Every line from the one containing "Click the BMW M3 heading" to the one containing "Viewport: 556px width, 417px height." in the records below, both included, must be set down exactly, and no other line.

» SOURCE RECORDS

* * * * * * *

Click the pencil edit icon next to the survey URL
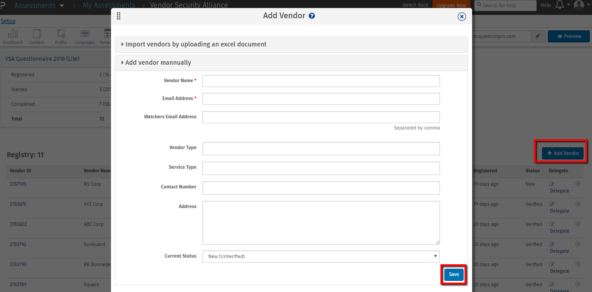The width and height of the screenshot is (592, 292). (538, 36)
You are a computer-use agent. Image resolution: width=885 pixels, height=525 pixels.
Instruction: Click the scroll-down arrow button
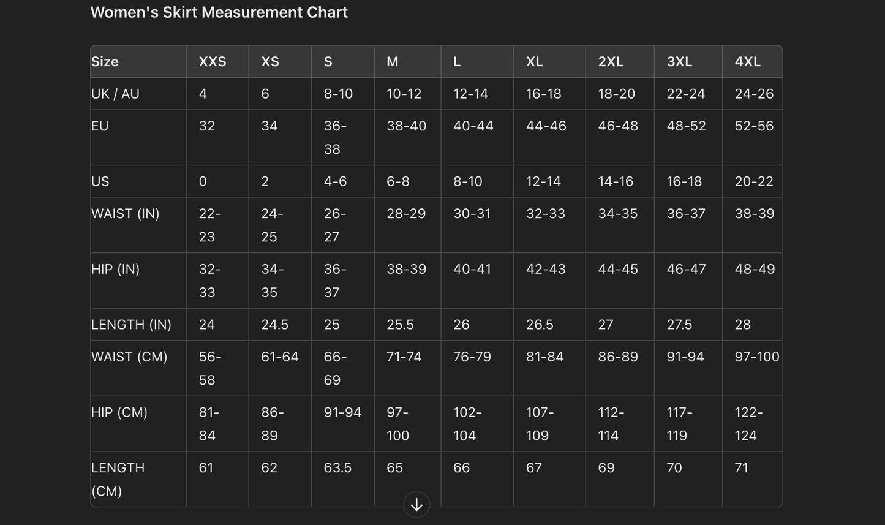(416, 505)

* * * * * * *

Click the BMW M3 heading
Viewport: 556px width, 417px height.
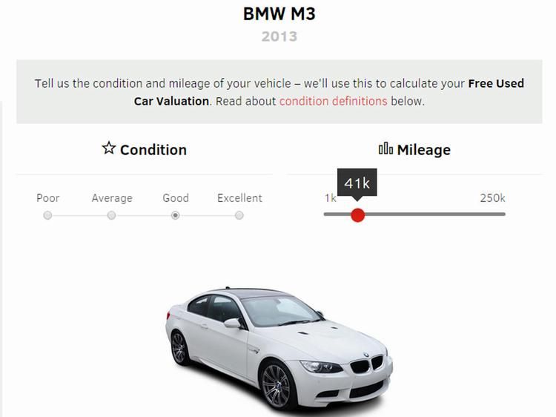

* * * * * * *

» EXPECTED ANSWER
Click the BMW M3 heading
Viewport: 556px width, 417px height.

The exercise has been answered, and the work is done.